Suppose we want to convert the the levels of category into numeric values.

Run the following code. What happens?

When trying to convert the values of caegory from characters into numbers, each value became an NA. And we got a warning that says NAs introduced by coercion.

It makes sense that R can’t just represent character strings as numbers. Instead of converting a character variable to a numeric, we might consider converting it to a factor variable instead – how R represents categorical data.

Convert category to factor and save it in the nobel data frame. Then, report its levels.

Hint 1
nobel <- nobel |>
  ___(___)
Hint 2
nobel <- nobel |>
  mutate(___ = as.factor(___))
Hint 3
nobel <- nobel |>
  mutate(category = as.factor(category))

The levels are Physics, Chemistry, Peace, Medicine, Literature, and Economics.

nobel <- nobel |>
  mutate(category = as.factor(category))
  
levels(nobel$category)

Reading Excel files

For the remainder of this programming exercise, we are going read in data from an Excel file and then clean it up.

First, read the data in with read_excel from the Excel file called "sales.xlsx" and print the data to screen. Is this a tidy data frame?

Hint 1
___ <- read_excel("___")
Hint 2
sales <- read_excel("sales.xlsx")
Hint 3
sales <- read_excel("sales.xlsx")
sales
sales <- read_excel("sales.xlsx")
sales

No, this is not a tidy data frame. These data are read in with the text as a column name, and creates another column name called ...2.

See the help file for read_excel() here. Notice that, in the current sales dataset, we want to skip 3 rows (the first row acts as a header for the column names). We can do this using the skip argument. At the same time, we can specify names for each column by giving the argument col_names a character vector.
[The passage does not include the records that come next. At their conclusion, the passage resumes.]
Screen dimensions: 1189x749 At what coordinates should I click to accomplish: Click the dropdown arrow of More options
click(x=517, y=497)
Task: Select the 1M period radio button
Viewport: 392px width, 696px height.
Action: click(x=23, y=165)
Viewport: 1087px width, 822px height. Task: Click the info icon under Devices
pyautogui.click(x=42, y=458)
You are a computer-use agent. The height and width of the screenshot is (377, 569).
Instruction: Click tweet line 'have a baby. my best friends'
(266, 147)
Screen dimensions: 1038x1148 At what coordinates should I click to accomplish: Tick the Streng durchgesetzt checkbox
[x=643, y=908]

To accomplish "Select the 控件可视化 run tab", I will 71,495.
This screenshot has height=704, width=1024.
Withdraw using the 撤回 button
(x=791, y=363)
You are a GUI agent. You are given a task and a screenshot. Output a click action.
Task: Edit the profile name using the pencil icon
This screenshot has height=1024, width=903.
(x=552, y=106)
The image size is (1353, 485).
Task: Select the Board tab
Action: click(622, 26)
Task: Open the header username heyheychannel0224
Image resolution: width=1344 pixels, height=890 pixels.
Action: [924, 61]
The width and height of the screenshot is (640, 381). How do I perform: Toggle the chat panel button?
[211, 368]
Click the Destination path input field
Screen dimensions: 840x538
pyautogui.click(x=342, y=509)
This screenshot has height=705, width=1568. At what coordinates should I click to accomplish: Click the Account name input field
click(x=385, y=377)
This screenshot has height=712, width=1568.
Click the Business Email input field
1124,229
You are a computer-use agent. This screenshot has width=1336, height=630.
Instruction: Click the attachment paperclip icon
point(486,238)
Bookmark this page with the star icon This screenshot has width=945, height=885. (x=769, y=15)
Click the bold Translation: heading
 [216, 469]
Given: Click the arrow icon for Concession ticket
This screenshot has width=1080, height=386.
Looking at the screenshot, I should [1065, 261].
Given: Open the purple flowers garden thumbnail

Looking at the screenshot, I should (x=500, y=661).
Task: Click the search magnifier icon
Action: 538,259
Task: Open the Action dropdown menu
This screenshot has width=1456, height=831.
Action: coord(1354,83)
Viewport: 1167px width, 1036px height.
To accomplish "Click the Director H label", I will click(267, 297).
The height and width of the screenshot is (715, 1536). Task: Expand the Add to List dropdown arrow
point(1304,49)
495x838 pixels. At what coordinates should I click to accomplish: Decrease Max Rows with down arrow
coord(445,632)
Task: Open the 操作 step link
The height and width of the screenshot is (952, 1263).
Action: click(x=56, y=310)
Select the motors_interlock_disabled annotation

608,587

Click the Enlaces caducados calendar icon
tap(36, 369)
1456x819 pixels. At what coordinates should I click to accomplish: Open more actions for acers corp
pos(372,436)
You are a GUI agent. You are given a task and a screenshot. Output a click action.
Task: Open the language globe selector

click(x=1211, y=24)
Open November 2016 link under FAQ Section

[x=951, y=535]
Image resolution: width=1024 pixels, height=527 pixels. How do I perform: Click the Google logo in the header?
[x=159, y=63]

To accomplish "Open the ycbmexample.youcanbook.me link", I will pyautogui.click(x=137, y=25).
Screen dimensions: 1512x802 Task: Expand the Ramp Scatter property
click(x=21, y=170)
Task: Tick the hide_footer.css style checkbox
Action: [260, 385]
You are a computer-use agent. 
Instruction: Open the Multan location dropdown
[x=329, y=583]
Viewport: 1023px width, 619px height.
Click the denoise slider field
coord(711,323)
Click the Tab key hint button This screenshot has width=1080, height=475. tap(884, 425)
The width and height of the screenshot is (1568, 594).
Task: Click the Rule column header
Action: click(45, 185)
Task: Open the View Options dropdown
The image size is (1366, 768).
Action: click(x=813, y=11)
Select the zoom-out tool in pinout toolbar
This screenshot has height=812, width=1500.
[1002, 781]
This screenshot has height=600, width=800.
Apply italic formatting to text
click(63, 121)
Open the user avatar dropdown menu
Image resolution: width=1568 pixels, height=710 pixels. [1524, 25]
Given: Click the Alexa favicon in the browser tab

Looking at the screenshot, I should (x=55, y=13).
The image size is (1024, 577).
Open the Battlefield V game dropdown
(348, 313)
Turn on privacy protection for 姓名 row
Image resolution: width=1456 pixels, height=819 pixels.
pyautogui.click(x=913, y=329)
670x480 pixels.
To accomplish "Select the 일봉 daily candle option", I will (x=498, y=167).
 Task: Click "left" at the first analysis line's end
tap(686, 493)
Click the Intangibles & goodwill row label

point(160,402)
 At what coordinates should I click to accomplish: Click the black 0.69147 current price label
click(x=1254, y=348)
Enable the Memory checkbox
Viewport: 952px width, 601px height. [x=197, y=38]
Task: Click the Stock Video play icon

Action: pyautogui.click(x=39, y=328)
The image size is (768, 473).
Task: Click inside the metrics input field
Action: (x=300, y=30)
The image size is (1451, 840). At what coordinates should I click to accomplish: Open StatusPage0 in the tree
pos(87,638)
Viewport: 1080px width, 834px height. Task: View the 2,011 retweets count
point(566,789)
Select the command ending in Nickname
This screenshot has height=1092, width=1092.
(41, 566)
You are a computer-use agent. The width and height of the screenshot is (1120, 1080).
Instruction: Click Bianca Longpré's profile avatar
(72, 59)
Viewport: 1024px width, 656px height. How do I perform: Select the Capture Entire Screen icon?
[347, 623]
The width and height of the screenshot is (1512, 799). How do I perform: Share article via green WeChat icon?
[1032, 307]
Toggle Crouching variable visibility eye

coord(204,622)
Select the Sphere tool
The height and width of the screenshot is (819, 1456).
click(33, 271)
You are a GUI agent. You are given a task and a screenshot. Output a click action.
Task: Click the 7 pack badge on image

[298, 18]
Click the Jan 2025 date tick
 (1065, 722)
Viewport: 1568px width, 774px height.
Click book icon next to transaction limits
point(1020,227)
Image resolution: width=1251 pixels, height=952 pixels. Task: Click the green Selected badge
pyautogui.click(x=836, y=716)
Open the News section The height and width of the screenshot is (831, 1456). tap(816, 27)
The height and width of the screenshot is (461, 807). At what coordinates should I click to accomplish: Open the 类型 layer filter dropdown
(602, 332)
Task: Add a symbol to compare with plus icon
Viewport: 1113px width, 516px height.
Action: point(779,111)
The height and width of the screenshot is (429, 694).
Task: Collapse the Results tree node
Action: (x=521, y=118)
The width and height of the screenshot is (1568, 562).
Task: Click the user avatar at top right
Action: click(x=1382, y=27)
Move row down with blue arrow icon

Read in the file called "sales.xlsx", experimenting with skip and col_names arguments to skip 3 lines and name the columns id and n.

Hint 1
___ <- read_excel(
  "sales.xlsx",
  ___,
  ___
)
Hint 2
___ <- read_excel(
  "sales.xlsx",
  skip = 3,
  ___
)
Hint 3
___ <- read_excel(
  "sales.xlsx",
  skip = 3,
  col_names = c("id", "n")
)
sales <- read_excel(
  "sales.xlsx",
  skip = 3,
  col_names = c("id", "n")
)

sales

Putting it all together

Manipulate the sales data such such that it looks like the following using functions you have learned from the tidyverse to transform data.

Hint 1

Use mutate() to create a new column.

sales |>
  mutate(
    ___,
    ___
  ) |>
  ___
  ___
  ___
Hint 2

Use str_detect() to identify rows with the text "Brand".

sales |>
  mutate(
    is_brand_name = str_detect(id, "Brand"),
    ___
  ) |>
  ___
  ___
  ___
Hint 3

If a row has the text "Brand", leave the value of id, otherwise name it NA.

sales |>
  mutate(
    is_brand_name = str_detect(id, "Brand"),
    brand = if_else(is_brand_name, id, NA)
  ) |>
  ___
  ___
  ___
Hint 4

Fill in empty rows in the brand column.

sales |>
  mutate(
    is_brand_name = str_detect(id, "Brand"),
    brand = if_else(is_brand_name, id, NA)
  ) |>
  fill(brand) |>
  ___
  ___
Hint 5

Filter out any rows with NA in the is_brand_name column.

sales |>
  mutate(
    is_brand_name = str_detect(id, "Brand"),
    brand = if_else(is_brand_name, id, NA)
  ) |>
  fill(brand) |>
  filter(!is_brand_name) |>
  ___

Select the columns brand, id, and n.

sales |>
  mutate(
    is_brand_name = str_detect(id, "Brand"),
    brand = if_else(is_brand_name, id, NA)
  ) |>
  fill(brand) |>
  filter(!is_brand_name) |>
  select(brand, id, n)

sales

Takeaway

We should write code to manipulate data instead of opening Excel and editing the data in there because it leaves a transparent trail of any modifications done while manipulating the data. Making changes directly to an Excel file to reshape and clean data is neither reproducible nor reusable.